Under the Education Act, all education must be adapted to each pupil’s abilities and aptitudes. The principle of adapted education applies to all pupils, including those who need additional academic challenges.
Pupils who do not benefit sufficiently from ordinary education are entitled to special needs education. Subject to a professional assessment, the school should decide whether an individual pupil is entitled to special needs education or not. The decision should specify which type of special educational needs support the pupil is entitled to.
Fewer pupils receive special needs education
In 2015, 7.9 per cent of Norwegian pupils were subject to an individual decision about special educational needs provision. This is just under 50,000 pupils. Almost half of pupils receiving special needs education have been granted more than 7 hours per week. 68 per cent of pupils receiving special needs education are boys. This figure has remained relatively stable over time.
17.7 per cent of all teaching hours were spent on special needs education in the 2015-16 school year – an increase of 14.6 per cent since 2005. The figure has remained relatively stable since 2011-12.

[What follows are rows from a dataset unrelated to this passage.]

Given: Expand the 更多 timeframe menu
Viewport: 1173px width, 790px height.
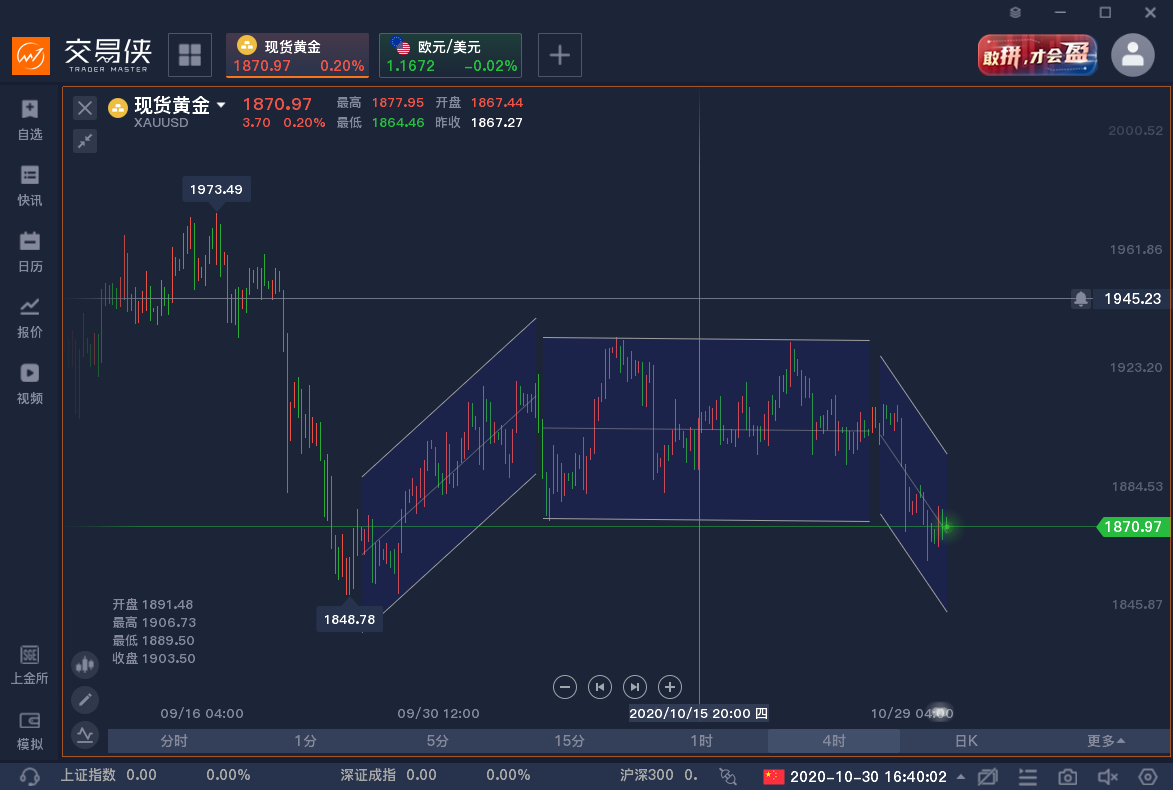Looking at the screenshot, I should pos(1106,741).
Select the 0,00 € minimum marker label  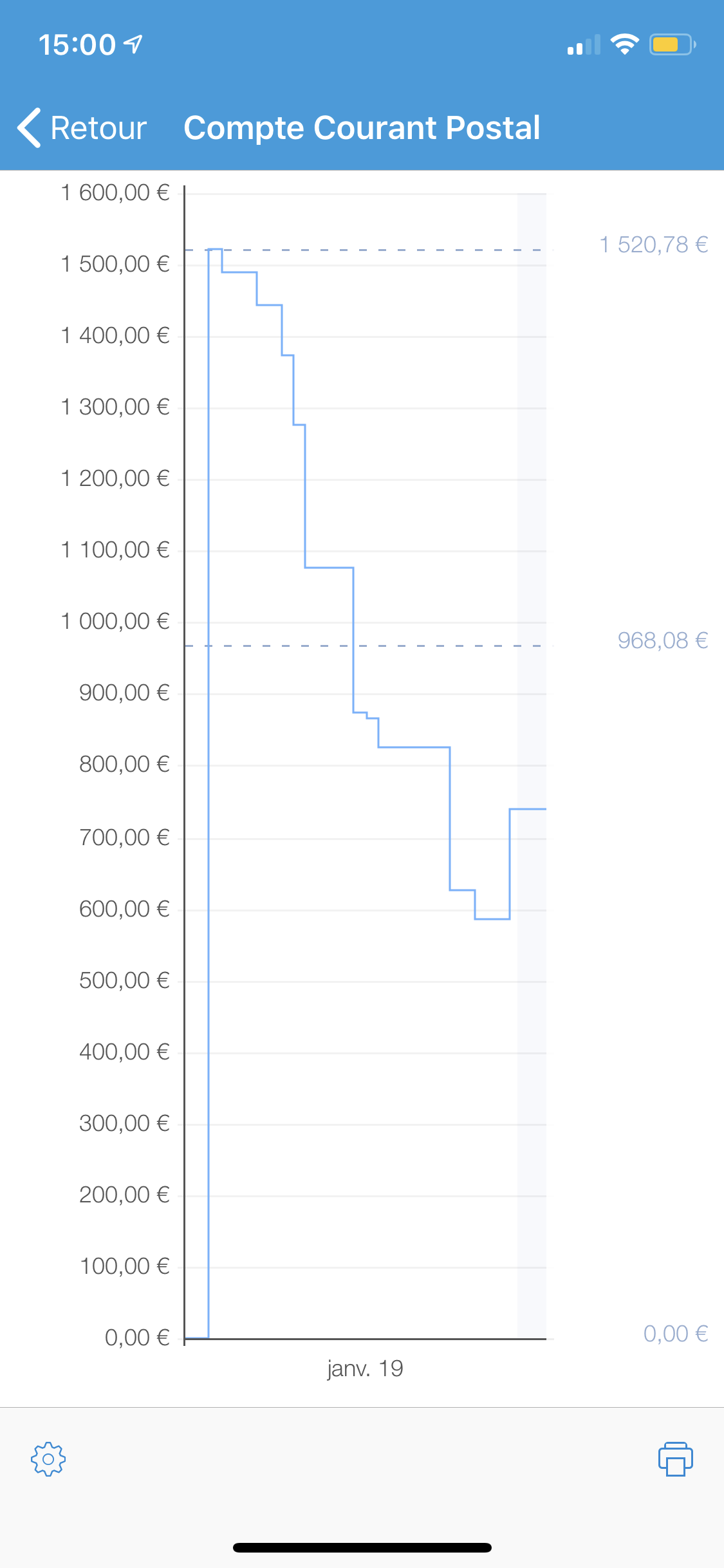tap(676, 1334)

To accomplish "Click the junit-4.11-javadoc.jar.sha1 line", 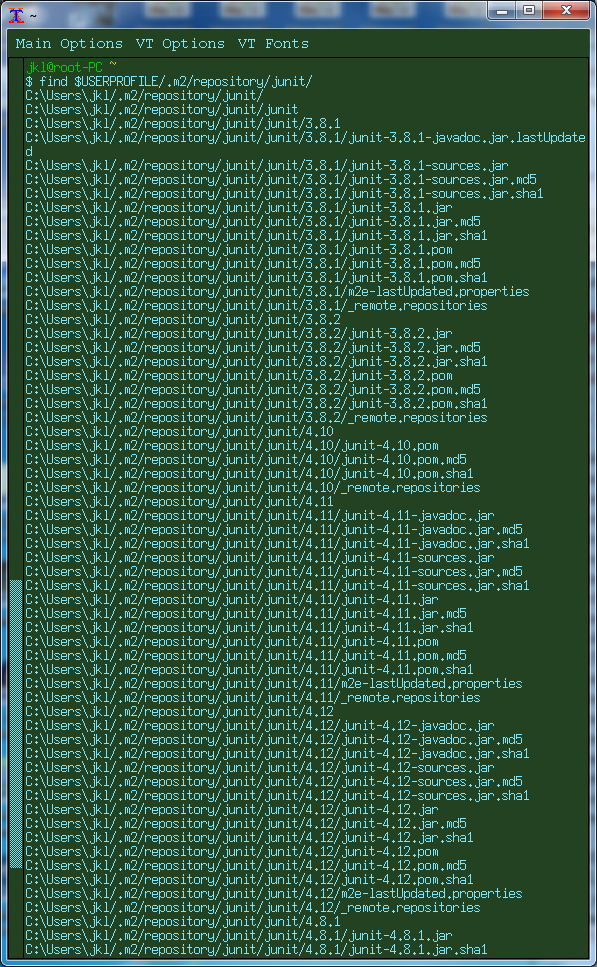I will point(277,543).
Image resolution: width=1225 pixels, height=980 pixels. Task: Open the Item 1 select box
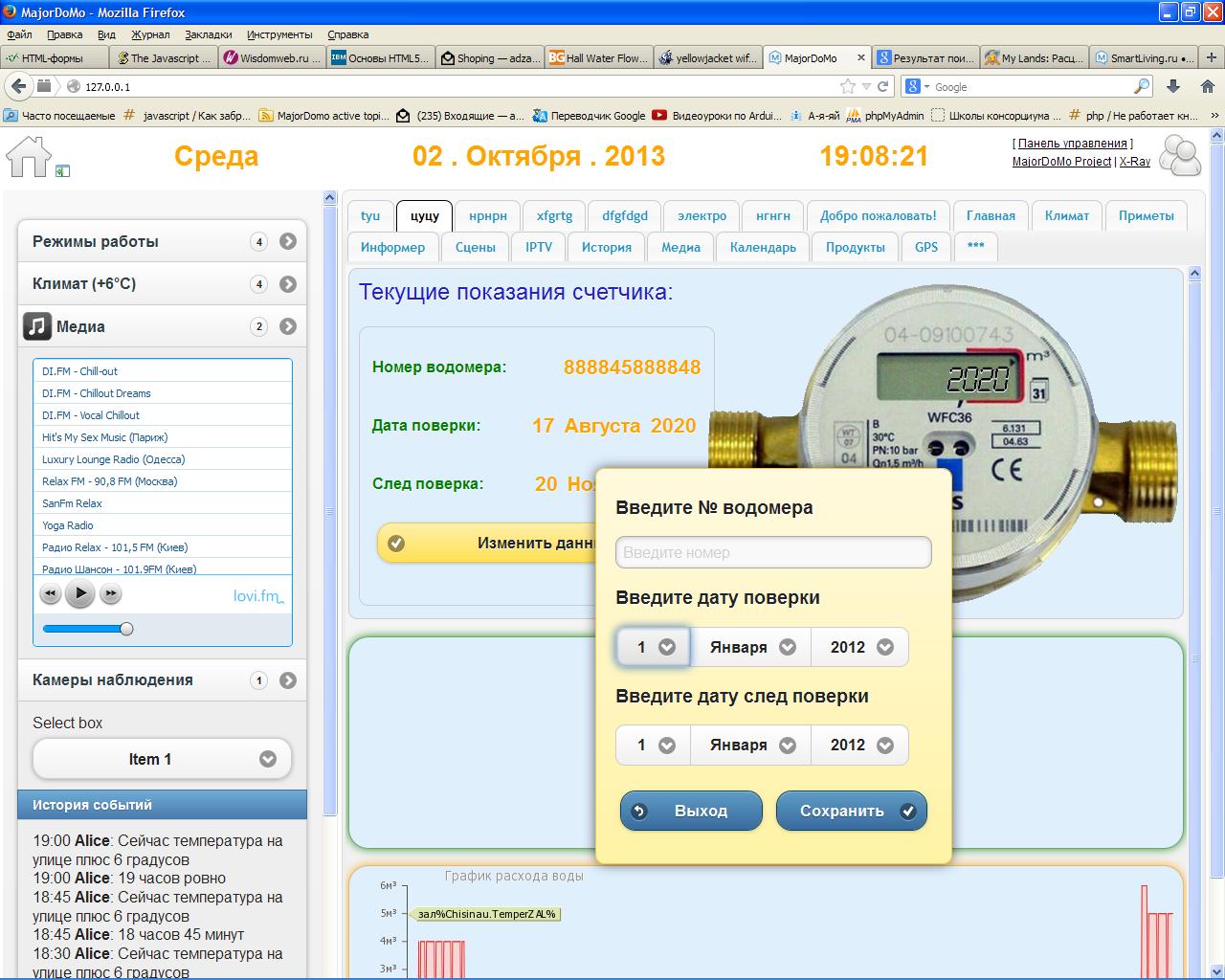pyautogui.click(x=162, y=759)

Almost three times as many pupils receive special needs education in Year 10 as in Year 1
The per cent of pupils receiving special needs education increases as the pupils get older. 3.8 per cent of Year 1 pupils receive special needs education, while in Year 10 the figure is 10.6 per cent, i.e. almost three times higher. One reason for this increase could be that academic demands intensify as pupils get older.
Figure 2.5 Pupils in primary and lower secondary education with an individual decision on special needs education. 2006- 2015. Per cent.
Source: Directorate for Education and Training
More pupils receive special needs education in ordinary classes
Special needs education should be provided within the pupil’s ordinary class insofar as it is possible and sufficient. 35 per cent primarily school pupils receive special needs education in ordinary classes. The remainder receive most of their special needs education in groups or alone. This represents a significant increase since 2013- 14, when 28 per cent received special needs education within their ordinary class.
Almost 4,000 pupils attend dedicated special needs schools or schools with a dedicated, permanent special needs unit. A further 1,700 pupils are on placements in alternative learning environments for one day or more every week with timetables including activities such as outdoor pursuits, farm work or car mechanics.